Greek Street’s newest venue seeks to blend cocktails with upmarket pub-grub. The Liquorist sits where The Living Room was, both being owned by Stonegate Pub Company, and their shared heritage is obvious to those who have ever been to any of The Living Room’s venues – which it mirrors in décor and ambience.
Initial impressions are it’s more than an average gastropub. There’s a cosy and chic atmosphere. I suppose the word that best describes it is ‘vintage’ – taking the most stylish things from the past and mixing them with the utility of the present. However, it manages to avoid the dreaded ‘hipster’ label, as the food and drinks they sell are grounded in tradition rather than pomposity, serving the forever-popular steaks and burgers, but with plenty to choose from otherwise.
The staff were friendly and efficient. Nobody who walked in had to wait more than a few minutes for a drink order, and food was served quickly, politely and without fuss.
Prices range from between around £4-8 for starters, and anywhere from £10-25 for mains – the latter representing a 16oz T-Bone steak.
To start I had prawns in tempura batter, served with a salad garnish and a spicy cocktail sauce. They were perfectly crisp on the outside and soft and succulent in the middle.
The cocktail sauce represented a step above a simple prawn cocktail, although seeing all the elements of one on a plate did bring to mind the word that causes the Masterchef judges to cringe – ‘deconstructed’. I didn’t care. It didn’t remain on the plate long enough for me to care.
My dining partner – girlfriend and fellow journo Lauren – had a Portobello mushroom with a blue cheese sauce, again garnished with salad, with the addition of cherry tomatoes. I’m not usually a fan of blue cheese, however the creamy sweetness was a perfect accompaniment for the savoury earthiness of the mushroom.
The portions for both starters were generous, but light enough to whet rather than ruin our appetites (although, as self-confessed ‘foodies’, it would take a lot to fill us).
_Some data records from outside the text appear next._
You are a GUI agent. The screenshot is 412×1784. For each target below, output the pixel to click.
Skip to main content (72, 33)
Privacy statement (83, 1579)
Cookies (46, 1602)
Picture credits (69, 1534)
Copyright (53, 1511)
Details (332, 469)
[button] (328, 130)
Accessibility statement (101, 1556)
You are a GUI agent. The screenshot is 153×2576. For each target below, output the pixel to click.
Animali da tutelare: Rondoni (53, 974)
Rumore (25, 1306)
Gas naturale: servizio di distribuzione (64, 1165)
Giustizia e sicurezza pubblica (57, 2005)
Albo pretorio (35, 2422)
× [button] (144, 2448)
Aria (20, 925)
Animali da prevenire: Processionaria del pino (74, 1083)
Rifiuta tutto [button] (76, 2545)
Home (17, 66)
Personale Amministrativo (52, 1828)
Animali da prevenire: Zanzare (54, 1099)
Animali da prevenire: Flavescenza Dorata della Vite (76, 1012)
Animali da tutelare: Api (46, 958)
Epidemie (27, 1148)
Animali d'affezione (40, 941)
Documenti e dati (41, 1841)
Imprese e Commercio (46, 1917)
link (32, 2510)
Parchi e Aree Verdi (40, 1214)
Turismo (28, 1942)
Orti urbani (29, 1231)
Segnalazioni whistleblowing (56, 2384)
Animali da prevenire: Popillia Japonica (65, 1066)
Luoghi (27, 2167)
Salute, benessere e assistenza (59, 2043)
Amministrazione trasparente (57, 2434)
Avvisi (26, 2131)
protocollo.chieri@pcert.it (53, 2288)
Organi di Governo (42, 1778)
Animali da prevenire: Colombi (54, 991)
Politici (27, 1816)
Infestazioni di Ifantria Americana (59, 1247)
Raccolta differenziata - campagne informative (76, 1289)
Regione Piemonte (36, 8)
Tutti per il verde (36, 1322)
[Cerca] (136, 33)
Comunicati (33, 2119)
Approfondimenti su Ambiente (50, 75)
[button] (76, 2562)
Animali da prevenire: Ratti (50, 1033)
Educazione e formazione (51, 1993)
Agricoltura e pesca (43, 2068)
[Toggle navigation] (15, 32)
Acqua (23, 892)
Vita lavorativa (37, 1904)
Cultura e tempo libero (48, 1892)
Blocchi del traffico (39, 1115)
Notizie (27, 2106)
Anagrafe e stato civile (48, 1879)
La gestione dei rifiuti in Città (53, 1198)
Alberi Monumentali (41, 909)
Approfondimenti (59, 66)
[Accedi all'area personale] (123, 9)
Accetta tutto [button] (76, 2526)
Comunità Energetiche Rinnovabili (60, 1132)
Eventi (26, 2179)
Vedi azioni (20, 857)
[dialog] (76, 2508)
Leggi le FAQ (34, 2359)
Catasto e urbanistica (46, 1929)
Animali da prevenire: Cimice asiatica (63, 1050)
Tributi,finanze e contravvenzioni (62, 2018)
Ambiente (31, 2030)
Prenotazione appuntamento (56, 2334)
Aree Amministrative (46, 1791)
For mains, I chose the spicy barbecue slow-cooked pork ribs, served with crispy fried onions. Now, I don’t know exactly what cholesterol is, but the amount of onions I was given had me worrying about it for the first time in my life. After a couple of mouthfuls, I couldn’t eat any more. The leftover fat from frying was sticky and sickly.
The ribs themselves were perfect. You could barely pick one up without the meat sliding off it, dripping in smoky, viscous barbecue sauce.
Most people avoid ribs when dining out, for obvious reasons. The dreaded moment when the waitress comes to ask if everything is OK with the meal and you realise you have sauce smeared unflatteringly across your face like a greedy version of Heath Ledger’s Joker.
However, in this case, the shame was worth it, and after a muffled ‘it’s lovely thanks’ I went back to stuffing my face.
Lauren had the interesting sounding pretzel-crumbed salmon, served with wilted spinach and caper and mustard butter. It tasted lovely and fresh – like a healthy, tastier chippy tea, but probably not good enough to justify it nearly being the most expensive meal on the main menu, at almost £15.
With a name like ‘The Liquorist’ we had to sample the cocktails. They are the main difference between this venue and The Living Room.
We both ordered from the ‘classic cocktails’ section of the drinks menu, Lauren going for the Long Island Iced Tea, and myself choosing the Zombie.
The cocktails were large and incredibly boozy – one of the ingredients in the Zombie is Goslings 151 – a 151-proof (75.5%) dark rum, which according to their website specifically warns you not to drink neat under any circumstances. We only had one drink, but one was definitely enough.
It wouldn’t be true to say that there isn’t any criticism to be made here. As I’ve said, it is more refined than gastropub fare – however the dishes could do with either a little bit more refinement or being a little bit cheaper.
For example, the garnishes served with a couple of the dishes seemed like they had been added for the sake of it. The prawn starter came with some sticks of celery, and the salmon came with some raw chopped tomatoes.
I think the problem may just have been presentation. All of the elements of the dishes were placed separately on a plate, making them look like a mix of ingredients rather than a meal.
However, I really am just looking for things to pick at, and I would definitely recommend a trip to The Liquorist, especially if you fancy yourself a cocktail enthusiast.
Don’t expect anything too inventive food-wise, but do expect good food and plenty of it, as well as drinks so strong and tempting they could easily turn a working lunch in to a sleeping one.
After finally regaining the power of movement after being temporarily stupefied from food and booze, we made our way to the stumbling-distance-away train station, more than satisfied with our experience.